Selection
As Meidas Touch summarized Carlstrom’s argument, he said: “[Trump] doesn’t sound convinced by any of it. He’s throwing spaghetti at the wall. Ultimately I suspect he just wants to say he ‘solved’ a problem that has vexed every American president since Jimmy Carter. But there’s no clear idea what that looks like and no plan for how to get there. And there are plenty of possible scenarios in which Trump declares victory and leaves the region with an absolute mess.”

Matt Gertz of Media Matters noted today that Trump, who watches the Fox News Channel consistently, appears to have shaped his attack on Iran in response to encouragement from FNC hosts. Gertz recalled that for decades, the FNC hosts Trump trusts the most have called for military strikes on Iran.

Last June, FNC personalities Sean Hannity, Mark Levin, and Brian Kilmeade urged Trump to bomb Iran and then lavished praise on him when he did. Hannity said the bombing would “go down in history as one of the great military victories.”

Material for this task

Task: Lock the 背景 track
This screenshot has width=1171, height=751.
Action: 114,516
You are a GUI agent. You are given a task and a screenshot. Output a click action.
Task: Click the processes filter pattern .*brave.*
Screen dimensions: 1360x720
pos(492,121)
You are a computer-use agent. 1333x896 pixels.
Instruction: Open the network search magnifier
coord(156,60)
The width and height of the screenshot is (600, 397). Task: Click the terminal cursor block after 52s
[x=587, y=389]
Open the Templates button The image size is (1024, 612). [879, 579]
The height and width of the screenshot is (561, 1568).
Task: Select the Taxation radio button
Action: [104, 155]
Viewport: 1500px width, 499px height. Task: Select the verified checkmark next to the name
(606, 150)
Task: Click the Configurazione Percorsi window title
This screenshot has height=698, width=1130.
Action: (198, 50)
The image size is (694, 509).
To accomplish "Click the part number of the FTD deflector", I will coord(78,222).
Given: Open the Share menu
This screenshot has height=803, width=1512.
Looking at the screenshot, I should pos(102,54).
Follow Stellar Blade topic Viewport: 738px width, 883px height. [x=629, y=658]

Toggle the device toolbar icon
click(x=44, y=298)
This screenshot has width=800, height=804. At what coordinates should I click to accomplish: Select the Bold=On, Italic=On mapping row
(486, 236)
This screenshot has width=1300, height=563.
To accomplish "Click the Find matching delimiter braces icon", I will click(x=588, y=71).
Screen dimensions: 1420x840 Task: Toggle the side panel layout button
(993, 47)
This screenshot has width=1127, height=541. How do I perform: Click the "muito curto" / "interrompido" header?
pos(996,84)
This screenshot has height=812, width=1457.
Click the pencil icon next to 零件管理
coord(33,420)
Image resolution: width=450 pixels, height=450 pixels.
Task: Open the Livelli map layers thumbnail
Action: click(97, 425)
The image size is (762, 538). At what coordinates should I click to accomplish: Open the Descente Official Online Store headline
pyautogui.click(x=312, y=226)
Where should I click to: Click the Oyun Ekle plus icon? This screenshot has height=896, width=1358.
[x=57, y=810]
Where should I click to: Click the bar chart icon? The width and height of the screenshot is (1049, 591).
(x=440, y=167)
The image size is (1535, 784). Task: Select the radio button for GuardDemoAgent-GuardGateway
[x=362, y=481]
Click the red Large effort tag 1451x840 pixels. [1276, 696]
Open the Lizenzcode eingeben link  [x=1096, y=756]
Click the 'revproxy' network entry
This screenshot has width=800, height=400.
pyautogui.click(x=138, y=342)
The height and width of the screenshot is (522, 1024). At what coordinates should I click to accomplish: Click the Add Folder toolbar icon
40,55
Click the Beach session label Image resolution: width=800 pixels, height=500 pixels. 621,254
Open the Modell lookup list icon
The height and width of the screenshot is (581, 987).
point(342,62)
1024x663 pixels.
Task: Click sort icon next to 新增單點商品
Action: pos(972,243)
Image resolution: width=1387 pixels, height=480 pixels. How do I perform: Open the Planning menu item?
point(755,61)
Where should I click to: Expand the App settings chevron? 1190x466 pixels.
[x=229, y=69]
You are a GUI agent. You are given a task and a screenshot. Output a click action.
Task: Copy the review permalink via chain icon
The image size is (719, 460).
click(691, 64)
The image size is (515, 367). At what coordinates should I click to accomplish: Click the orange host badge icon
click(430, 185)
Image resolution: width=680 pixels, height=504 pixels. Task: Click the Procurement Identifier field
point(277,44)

Tasks to carry out
a – In the passage on Fox News and Iran, which FNC personalities urged Trump to bomb Iran last June?
b – From the records, return the lines starting with the line containing "The height and width of the screenshot is (522, 1024)." and going on through the line containing "[x=229, y=69]", character for character.

The replies
a – Sean Hannity, Mark Levin, and Brian Kilmeade.

b –
The height and width of the screenshot is (522, 1024). At what coordinates should I click to accomplish: Click the Add Folder toolbar icon
40,55
Click the Beach session label Image resolution: width=800 pixels, height=500 pixels. 621,254
Open the Modell lookup list icon
The height and width of the screenshot is (581, 987).
point(342,62)
1024x663 pixels.
Task: Click sort icon next to 新增單點商品
Action: pos(972,243)
Image resolution: width=1387 pixels, height=480 pixels. How do I perform: Open the Planning menu item?
point(755,61)
Where should I click to: Expand the App settings chevron? 1190x466 pixels.
[x=229, y=69]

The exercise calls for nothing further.